IgE is the least abundant immunoglobulin and tightly regulated, and IgE-producing B cells are rare. The cellular origin and evolution of IgE responses are poorly understood.

The cellular and clonal origin of IgE memory responses following mucosal allergen exposure by sublingual immunotherapy (SLIT) were investigated.

In a randomized double-blind, placebo-controlled, time course SLIT study, PBMCs and nasal biopsy samples were collected from 40 adults with seasonal allergic rhinitis at baseline and at 4, 8, 16, 28, and 52 weeks. RNA was extracted from PBMCs, sorted B cells, and nasal biopsy samples for heavy chain variable gene repertoire sequencing. Moreover, mAbs were derived from single B-cell transcriptomes.

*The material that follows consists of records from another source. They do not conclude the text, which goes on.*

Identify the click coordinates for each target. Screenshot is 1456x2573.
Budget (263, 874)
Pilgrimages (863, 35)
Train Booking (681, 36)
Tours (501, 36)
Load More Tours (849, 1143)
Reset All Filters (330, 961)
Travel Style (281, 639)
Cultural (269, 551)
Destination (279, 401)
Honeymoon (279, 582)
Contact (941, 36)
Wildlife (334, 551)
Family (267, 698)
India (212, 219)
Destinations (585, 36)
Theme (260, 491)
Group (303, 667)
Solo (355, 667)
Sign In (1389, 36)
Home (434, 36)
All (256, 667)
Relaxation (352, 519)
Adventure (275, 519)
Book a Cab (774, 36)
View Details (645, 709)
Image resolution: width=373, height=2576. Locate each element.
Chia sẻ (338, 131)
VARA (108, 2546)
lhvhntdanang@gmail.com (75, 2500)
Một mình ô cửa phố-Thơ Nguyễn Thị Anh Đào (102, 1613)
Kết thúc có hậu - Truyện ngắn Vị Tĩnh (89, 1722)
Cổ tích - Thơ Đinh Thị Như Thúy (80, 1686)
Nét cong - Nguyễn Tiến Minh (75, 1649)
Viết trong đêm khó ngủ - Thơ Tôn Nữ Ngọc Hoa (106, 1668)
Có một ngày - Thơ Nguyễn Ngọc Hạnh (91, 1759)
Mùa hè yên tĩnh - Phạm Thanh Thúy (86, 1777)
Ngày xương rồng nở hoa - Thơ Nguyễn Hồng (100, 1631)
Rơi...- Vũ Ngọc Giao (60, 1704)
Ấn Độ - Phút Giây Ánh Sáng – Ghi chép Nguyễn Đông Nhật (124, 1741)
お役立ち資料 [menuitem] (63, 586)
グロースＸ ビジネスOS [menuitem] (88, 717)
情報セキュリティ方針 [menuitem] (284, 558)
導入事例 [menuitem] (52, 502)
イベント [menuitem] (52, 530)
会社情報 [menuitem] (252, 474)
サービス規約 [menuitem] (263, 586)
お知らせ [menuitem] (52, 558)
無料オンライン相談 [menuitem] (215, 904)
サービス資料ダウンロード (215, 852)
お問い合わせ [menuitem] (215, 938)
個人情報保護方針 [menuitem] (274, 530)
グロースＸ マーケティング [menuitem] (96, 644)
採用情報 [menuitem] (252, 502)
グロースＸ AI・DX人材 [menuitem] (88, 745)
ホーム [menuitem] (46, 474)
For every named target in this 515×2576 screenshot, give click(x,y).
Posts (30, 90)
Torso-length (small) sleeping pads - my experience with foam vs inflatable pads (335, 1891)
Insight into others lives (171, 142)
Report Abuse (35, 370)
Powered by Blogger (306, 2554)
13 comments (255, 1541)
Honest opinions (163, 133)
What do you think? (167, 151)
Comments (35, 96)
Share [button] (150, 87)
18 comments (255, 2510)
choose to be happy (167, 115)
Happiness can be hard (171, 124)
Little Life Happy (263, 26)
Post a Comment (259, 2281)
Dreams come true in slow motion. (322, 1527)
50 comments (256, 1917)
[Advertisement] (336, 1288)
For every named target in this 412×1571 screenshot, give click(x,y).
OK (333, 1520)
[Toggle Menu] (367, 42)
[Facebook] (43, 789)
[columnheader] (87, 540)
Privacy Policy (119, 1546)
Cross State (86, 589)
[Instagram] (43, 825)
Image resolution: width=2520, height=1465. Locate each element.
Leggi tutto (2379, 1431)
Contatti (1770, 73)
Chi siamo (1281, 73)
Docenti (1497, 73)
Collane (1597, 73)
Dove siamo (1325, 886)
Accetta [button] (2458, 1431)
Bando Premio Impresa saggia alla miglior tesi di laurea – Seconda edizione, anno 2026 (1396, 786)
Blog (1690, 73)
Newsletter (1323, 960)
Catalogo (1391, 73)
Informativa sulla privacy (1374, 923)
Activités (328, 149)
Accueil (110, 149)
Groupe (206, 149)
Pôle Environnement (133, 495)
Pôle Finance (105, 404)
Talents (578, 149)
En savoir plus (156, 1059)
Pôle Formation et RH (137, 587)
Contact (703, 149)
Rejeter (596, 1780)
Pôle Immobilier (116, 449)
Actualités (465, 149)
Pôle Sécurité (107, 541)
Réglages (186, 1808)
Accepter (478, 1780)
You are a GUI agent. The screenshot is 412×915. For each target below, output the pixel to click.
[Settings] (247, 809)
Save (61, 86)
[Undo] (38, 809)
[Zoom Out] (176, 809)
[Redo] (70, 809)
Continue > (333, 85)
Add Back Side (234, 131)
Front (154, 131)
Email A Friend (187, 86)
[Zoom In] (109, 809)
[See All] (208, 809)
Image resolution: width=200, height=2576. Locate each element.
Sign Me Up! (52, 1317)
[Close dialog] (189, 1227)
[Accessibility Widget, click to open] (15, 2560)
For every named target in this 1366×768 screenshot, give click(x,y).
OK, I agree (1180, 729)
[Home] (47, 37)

Combining heavy chain variable gene repertoire sequencing and single-cell transcriptomics yielded direct evidence of a parallel boost of 2 clonally and functionally related B-cell subsets of short-lived IgE⁺ plasmablasts and IgG⁺ memory B cells. Mucosal grass pollen allergen exposure by SLIT resulted in highly diverse IgE and IgG_E repertoires. These were extensively mutated and appeared relatively stable as per heavy chain isotype, somatic hypermutations, and clonal composition. Single IgG_E⁺ memory B-cell and IgE⁺ preplasmablast transcriptomes encoded antibodies that were specific for major grass pollen allergens and able to elicit basophil activation at very low allergen concentrations.

For the first time, we have shown that on mucosal allergen exposure, human IgE memory resides in allergen-specific IgG⁺ memory B cells. These cells rapidly switch isotype, expand into short-lived IgE⁺ plasmablasts, and serve as a potential target for therapeutic intervention.